Communication Skills in Engineering


Lately, I have found myself working with more and more engineers, especially chemical engineers. The relevance and importance of "soft skills," in relation to the ability to communicate, within the field of engineering should not be underestimated. In academia, students must be able to clearly understand their teachers. Researchers need to be able to link their work to industry and communicate with other professionals, as well as modify their communication of technical subjects to a wide variety of audiences. Many engineers are often asked to speak, and so need to make effective speeches and remarks, whether to a few people, or a hundred.

Within the industry, whether in pharma, petroleum and gas, or chemicals, chemical engineers need to work well as team players, communicate with sales and other teams about requirements, etc., convince people of their projects or ideas (especially when funding is an issue), and communicate well with project stakeholders, vendors, production and contractors to make sure everyone is on the same page and things are done properly. It is also important that engineers are able to share their ideas effectively with people who have no background in engineering.

According to data from 2003-2013, the overall number of engineers and scientists residing in the US increased from 21.6 million to 29 million. The number of immigrant scientists and engineers increased from 3.4 million to 5.2 million, with 57% coming from Asia. 2003 to 2013 saw a 45% increase in the number of immigrants with engineering degrees, compared to 12 percent for their US counterparts.

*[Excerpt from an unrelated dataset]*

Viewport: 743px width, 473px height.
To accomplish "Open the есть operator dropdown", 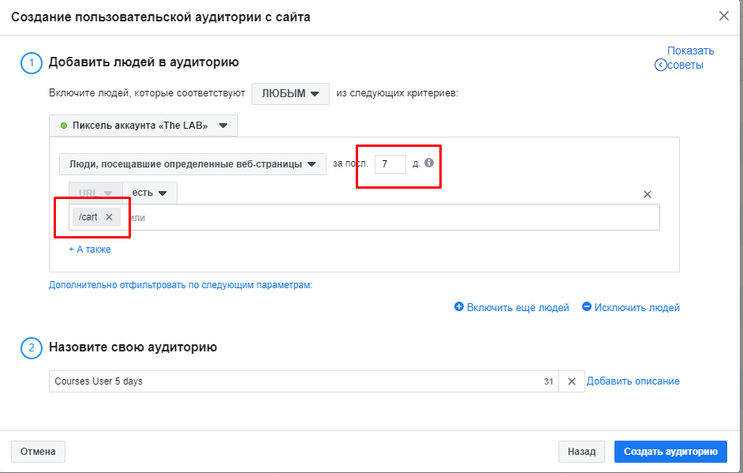I will [x=150, y=192].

It is also important in a male-dominated field that young women are nurtured and encouraged to speak in a strong and empowered voice.

I have found in my practice (as it has been reported back to me many times!) that individuals and groups in companies benefit greatly from communication training, whether it involves improving inter-office communication, the voice and speaking style, modifying a strong accent, enhancing presentation skills, sending more effective emails, telephone and conference call performance, or using more professional language in daily conversation and writing. These factors are strong contributors to the overall image and message that a company is sending out.

Why let important issues remain unaddressed, when they are so important to a company's well-being and future?